In response to these alarming statistics, The Mail on Sunday’s GP columnist Dr Ellie Cannon recently expressed her concern about patients remaining on antidepressants long after their mental health issues have been addressed or resolved.
This prompted a wave of responses from individuals who have been taking the medications for over a decade.
Bill Jennings, 75 years old and hailing from Derby, has been on antidepressants since 1990.
Despite regular visits to his GP, he reports that no healthcare provider has ever suggested coming off these drugs.
Similarly, Heather Hicks, aged 76 from East Sussex, started taking the tablets in 1996 due to marital issues and has attempted to stop three times but encountered withdrawal symptoms each time.
“I wish the GP had suggested counselling rather than prescribing a drug that is so difficult to discontinue,” Ms.

Hicks laments.
Professor Robert Howard of University College London emphasizes the importance of identifying older patients who can safely be weaned off antidepressants.
He notes, “There are patients on these medications for extended periods who perhaps no longer need them.”
The UK’s National Health Service (NHS) does not provide guidelines on how long patients should remain on antidepressants; however, patients are typically advised to continue taking the medication for at least six months after symptoms have subsided.
Commonly prescribed types include selective serotonin reuptake inhibitors (SSRIs), which work by increasing serotonin levels in the brain linked to mood regulation.

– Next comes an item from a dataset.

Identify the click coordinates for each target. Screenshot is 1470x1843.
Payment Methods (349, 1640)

While many side effects associated with SSRIs may be mild and diminish over time, older patients face heightened risks of more severe complications such as dizziness leading to falls that can result in dangerous bone fractures.

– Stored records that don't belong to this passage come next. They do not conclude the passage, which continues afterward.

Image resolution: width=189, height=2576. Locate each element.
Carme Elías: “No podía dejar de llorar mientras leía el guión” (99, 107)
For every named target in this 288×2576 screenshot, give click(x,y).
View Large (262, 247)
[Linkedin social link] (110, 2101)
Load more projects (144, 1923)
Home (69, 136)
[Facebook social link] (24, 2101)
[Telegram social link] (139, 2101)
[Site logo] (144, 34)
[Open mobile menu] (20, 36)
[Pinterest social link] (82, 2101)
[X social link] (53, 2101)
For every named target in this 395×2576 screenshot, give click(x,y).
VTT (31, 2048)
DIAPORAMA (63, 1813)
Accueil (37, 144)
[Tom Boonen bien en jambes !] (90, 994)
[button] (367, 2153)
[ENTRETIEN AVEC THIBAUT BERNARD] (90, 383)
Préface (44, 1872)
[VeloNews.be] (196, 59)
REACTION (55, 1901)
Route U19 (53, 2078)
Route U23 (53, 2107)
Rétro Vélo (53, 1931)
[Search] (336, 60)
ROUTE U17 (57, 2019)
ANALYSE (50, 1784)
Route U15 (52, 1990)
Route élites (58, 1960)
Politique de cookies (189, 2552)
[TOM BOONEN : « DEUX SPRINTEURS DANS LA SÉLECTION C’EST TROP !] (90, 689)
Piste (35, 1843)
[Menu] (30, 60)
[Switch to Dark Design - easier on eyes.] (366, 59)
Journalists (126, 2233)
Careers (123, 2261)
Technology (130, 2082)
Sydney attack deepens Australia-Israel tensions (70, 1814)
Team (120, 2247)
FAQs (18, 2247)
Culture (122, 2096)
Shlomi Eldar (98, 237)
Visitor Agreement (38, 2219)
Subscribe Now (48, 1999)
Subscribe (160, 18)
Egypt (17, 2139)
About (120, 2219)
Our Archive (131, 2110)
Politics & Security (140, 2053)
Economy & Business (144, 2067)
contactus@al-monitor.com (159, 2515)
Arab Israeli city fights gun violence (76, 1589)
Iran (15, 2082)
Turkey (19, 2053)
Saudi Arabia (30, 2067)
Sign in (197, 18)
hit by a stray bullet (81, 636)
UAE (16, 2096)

Furthermore, attempting to discontinue these medications often triggers withdrawal symptoms including restlessness, insomnia, and emotional instability.
Experts argue that GPs bear responsibility for the growing number of elderly individuals remaining on antidepressants, yet viable alternatives are frequently unavailable.

Less than 6 percent of patients referred for talking therapy are over-65 despite making up nearly 20 percent of the population.
One psychiatrist asserts, “These older patients rarely see mental health specialists; instead, they receive prescriptions from their GPs without proper follow-up.”
However, GPs refute these claims by pointing to the unique challenges elderly individuals face in maintaining good mental health.
Professor Dame Clare Gerada, former president of the Royal College of General Practitioners, explains, “The elderly often experience depression due to loneliness and social isolation.
Group counselling or therapy would benefit many patients but long NHS waiting lists for such treatments limit availability.”
Professor Gerada adds, “Unfortunately, there aren’t really any other options except antidepressants right now.
However, we need better methods for determining when and how patients can eventually come off these medications safely.”
As the debate continues, healthcare providers are urged to consider safer alternatives and more effective management strategies for elderly patients dealing with depression.